I’m trying to start off a robot run with both motor encoders at 0. This is likely the case if the BrickPi has just been powered up, but not if the motors have run. Looking at the firmware & BrickPi.py code, it seems I just need to set the field to the same value & sign as the encoder - only it doesn’t work. I found that if I applied 32 bit values from -247483648 to 2147483647 to the offset, calling BrickPiUpdateValues() each time till the encoder ends up as 0, it might take a while (even on my Raspberry Pi 3), but unfortunately the motor ends up in a uncontrollable state.
I realize I’m being anal here, but after all I’m a 72 year old retired programmer who likes having fun using Python to make things happen.
If someone can offer up a formula for setting an offset value to 0 an encoder reading, I’d much appreciate it.
Thanks
To set the encoder to zero, set the encoder offset to the value of the encoder then call BrickPiUpdateValues().
The firmware running on the BrickPi will subtract the encoder offset from the value of the encoder. Assuming the motors are stationary, you can zero them by writing the encoder value to the encoder offset. If the motors are rotating, then from the time you get an encoder reading until the time you set the encoder offset and get another reading, you wouldn’t ever see zero.
Thanks for replying.
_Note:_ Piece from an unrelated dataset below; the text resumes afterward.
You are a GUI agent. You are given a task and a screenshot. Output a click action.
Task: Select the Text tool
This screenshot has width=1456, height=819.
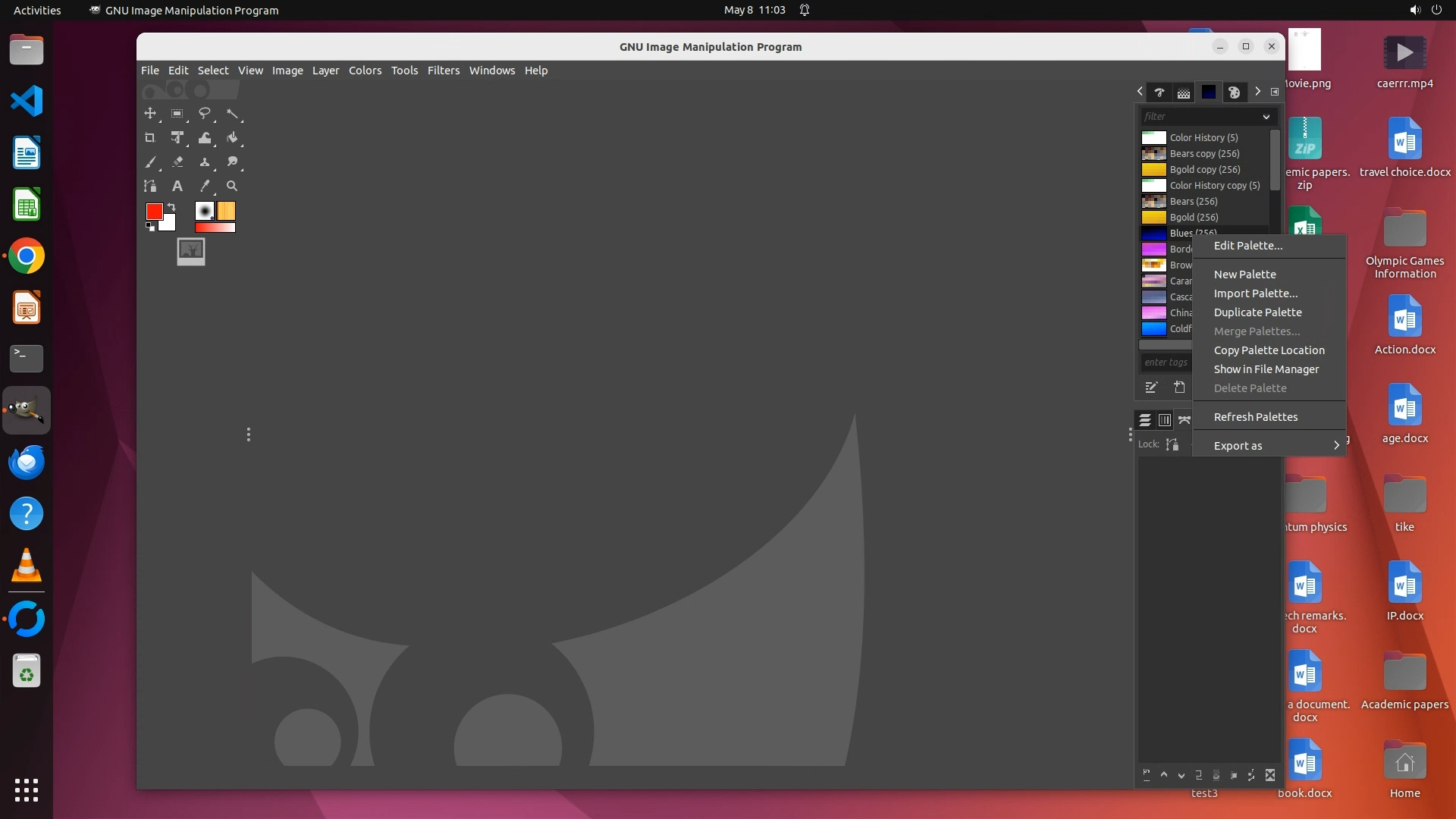(x=177, y=186)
That’s what I surmised from looking at the firmware - only it doesn’t work on my BrickPi & RaspberryPi 3. My tests were done with the motors stopped.
After many hours of this long retired programmer’s 72 year old brain scanning the code, the acquisition of an Atmel programmer so I could place debug code in the firmware, and, I’ll bet, at least 15 firmware reprograms, I found the bug.
In firmware version 2.5, the Compressed_Communication file, ParseHandleValues function, line 539 should be:
ENC_Offset[port] = GetBits(1, 0, (GetBits(1, 0, 5)));
instead of:
ENC_Offset[port] = GetBits(1, 0, (GetBits(1, 0, 5) + 1));
My version of the firmware is too mussed up with debug stuff at the moment to offer it up.
Thank you for taking the time to dig through and find this. This is actually a bug in the BrickPi.py drivers, not in the firmware. By “fixing” it in the firmware, it will break drivers that were written correctly (such as the Raspberry Pi C drivers), and doing it that way will also limit to offsetting by only 31 bits, not a full 32 bits. I just created a pull request on Github that should fix the issue with the Python drivers.